Variables are the building blocks, but functions have all the fun. In Pogoscript functions are called by passing arguments. Arguments can be numbers, strings or other expressions like variables or indeed the results of other functions.

```
is (windSpeed) strongEnoughForMyKite
```

Here we called a function named `isStrongEnoughForMyKite`

, but we passed the `windSpeed`

argument in the *middle* of the function, between the `is`

and the `strong`

. This is possible because we can also write the function like this:

```
is (windSpeed) strong enough for my kite
```

Identifiers in Pogoscript can be written in both **space-case** and **camel-case**. The actual position of the arguments does not matter, just the order. In fact, we could call the same function like this:

```
(windSpeed) isStrongEnoughForMyKite
```

Or

```
isStrongEnoughForMy (windSpeed) kite
```

Neither of which read as well as the first, but are nevertheless effectively the same thing.
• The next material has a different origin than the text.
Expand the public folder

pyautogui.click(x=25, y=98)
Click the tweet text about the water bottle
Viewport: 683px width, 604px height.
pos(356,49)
Eventually, you’ll want to define your own functions too. Like variables, we use equals `=`

, like this:

```
is (windSpeed) tooStrongForMyKite = windSpeed > 30
```

We can also drop the function’s body onto an indented line like this:

```
is (windSpeed) tooStrongForMyKite =
windSpeed > 30
```

The last statement in a function is the functions ultimate value.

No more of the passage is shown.